Citra perempuan sebagai ibu rumah tangga telah lama berakar terutama pada masyarakat tradisional yang hidup dari mata pencaharian bertani atau bercocok tanam. Segala aktivitas domestik berkenaan dengan pekerjaan rumah dianggap menjadi tanggung jawab perempuan atau seorang ibu, mulai dari memasak, membersihkan rumah (menyapu), merawat anak, dan yang berhubungan dengan kegiatan keagamaan lainnya. Beban kerja perempuan di sektor domestik ini menurut Kasiyan (2008: 64) merupakan akibat adanya konstruksi sosial budaya berkaitan dengan stereotif feminitas yang disandangnya. Betapa tidak, aktivitas yang dilakukan seorang perempuan (ibu) begitu padat mulai dari pagi sampai sore bahkan malam hari, sehingga dijuluki ibu rumah tangga.

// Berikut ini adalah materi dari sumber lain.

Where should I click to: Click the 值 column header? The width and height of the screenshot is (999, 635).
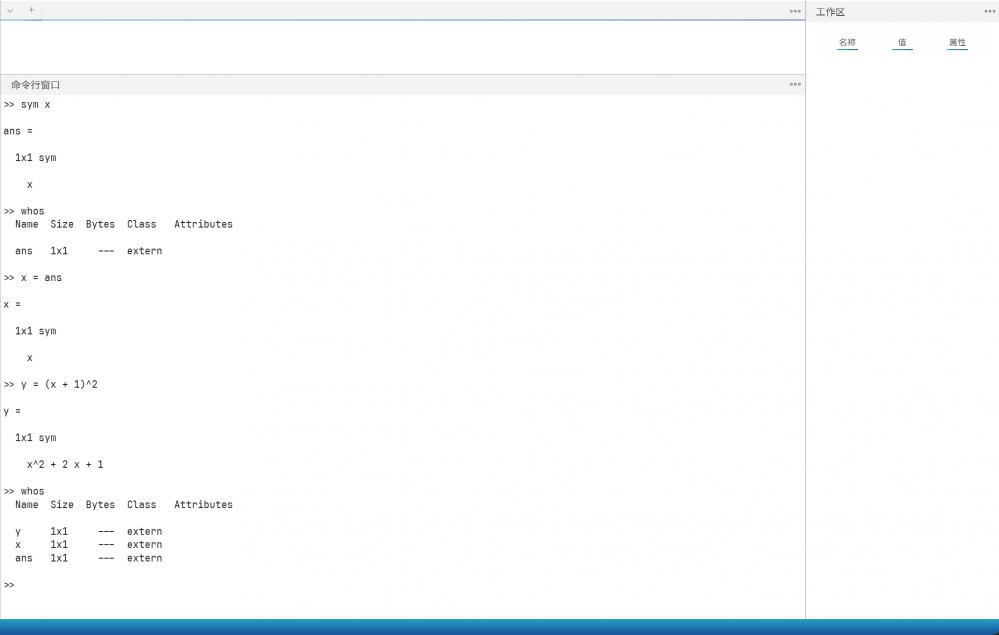pyautogui.click(x=902, y=43)
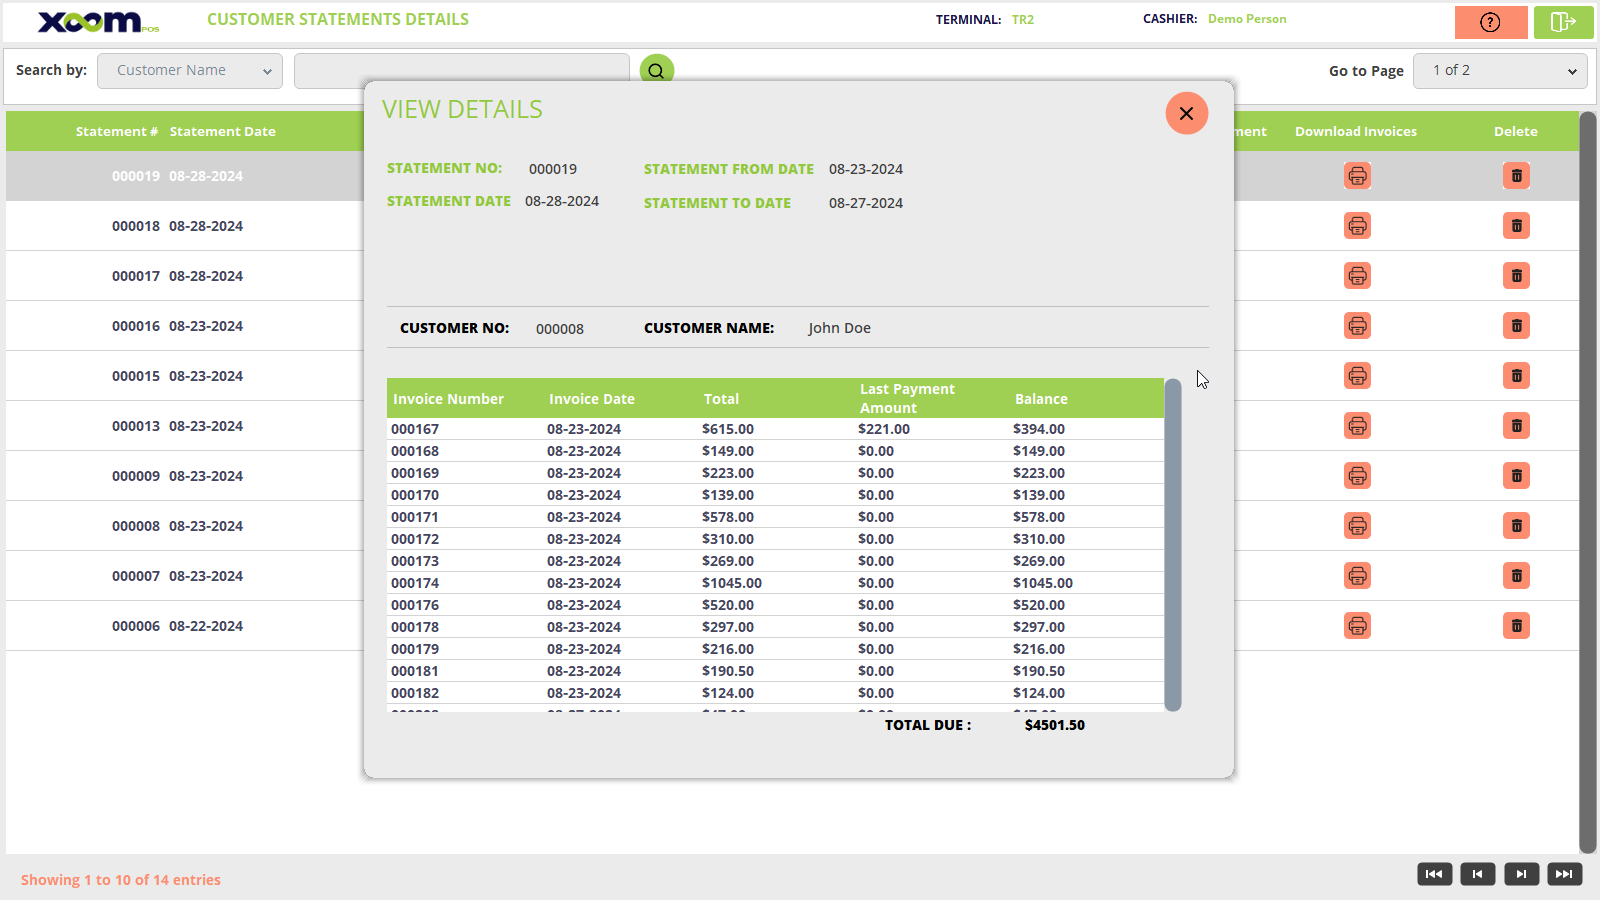
Task: Select statement 000017 row
Action: 178,276
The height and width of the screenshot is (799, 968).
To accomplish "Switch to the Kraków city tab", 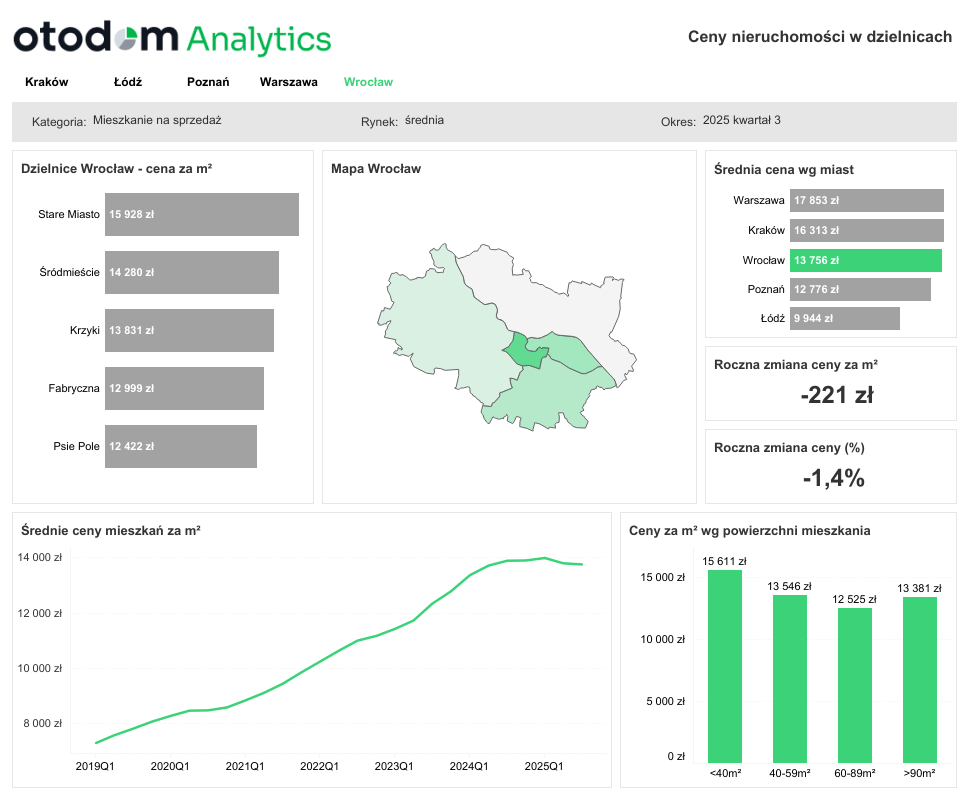I will [x=46, y=82].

Perempuan umumnya cukup puas karena

telah melakukan perannya sebagai ibu rumah tangga, sementara pasangannya mencari nafkah untuk kebutuhan rumah tangga. Ini yang tergambar terutama dalam kehidupan masyarakat tradisional.

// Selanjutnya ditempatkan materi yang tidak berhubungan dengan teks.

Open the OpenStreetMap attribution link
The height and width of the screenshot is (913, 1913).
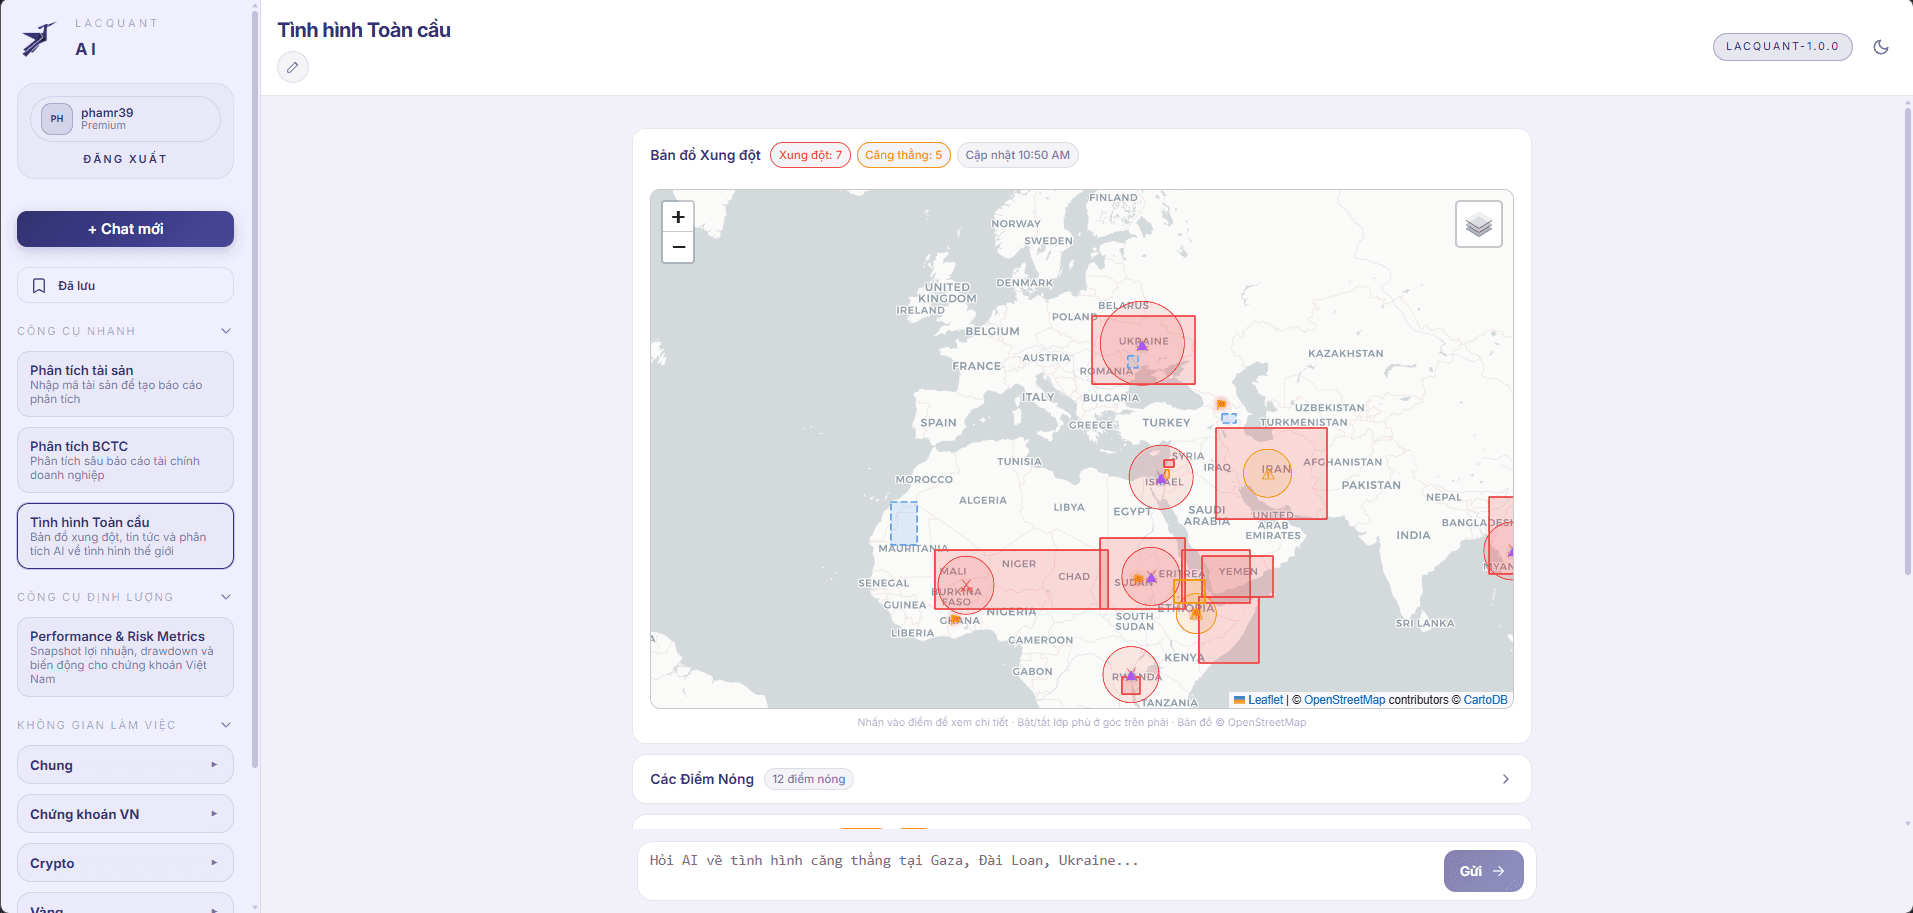click(x=1344, y=700)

Dalam masyarakat Bali modern keadaan perempuan di dalam mengatur dirinya dan perannya di dalam keluarga tidak mengalami perubahan yang terlalu signifikan. Ada peran-peran tertentu yang memang telah berubah, tetapi kebanyakan di antaranya tetap berjalan sebagai kebiasaan yang dianggap tradisi bagi masyarakatnya, seperti menyapu, merawat anak, urusan dapur dan beraneka jenis pekerjaan domestik yang dianggap menjadi tanggung jawab perempuan. Pekerjaan tersebut memang tidak harus dikerjakan oleh perempuan, tetapi konstruksi sosial masyarakat telah menganggap pekerjaan tersebut menjadi milik dan tanggung jawab kaum perempuan. Bagi perempuan karir umumnya, pekerjaan rumah tangga juga dianggap menjadi tanggung jawabnya. Hal ini banyak dilimpahkan ke pembantu rumah tangga yang kebanyakan juga dari kaum perempuan. Padahal pekerjaan bukanlah milik jenis kelamin tertentu, tetapi konstruksi sosial masyarakat Bali khususnya telah menjustifikasi bahwa pembagian peran tersebut dianggap sebagai peran menurut jenis kelamin. Keadaan yang mencoba membalikkan peran tersebut bahkan mendapat penilaian miring bahwasanya laki-laki tersebut dianggap tunduk pada pasangannya atau sebutan miring lainnya.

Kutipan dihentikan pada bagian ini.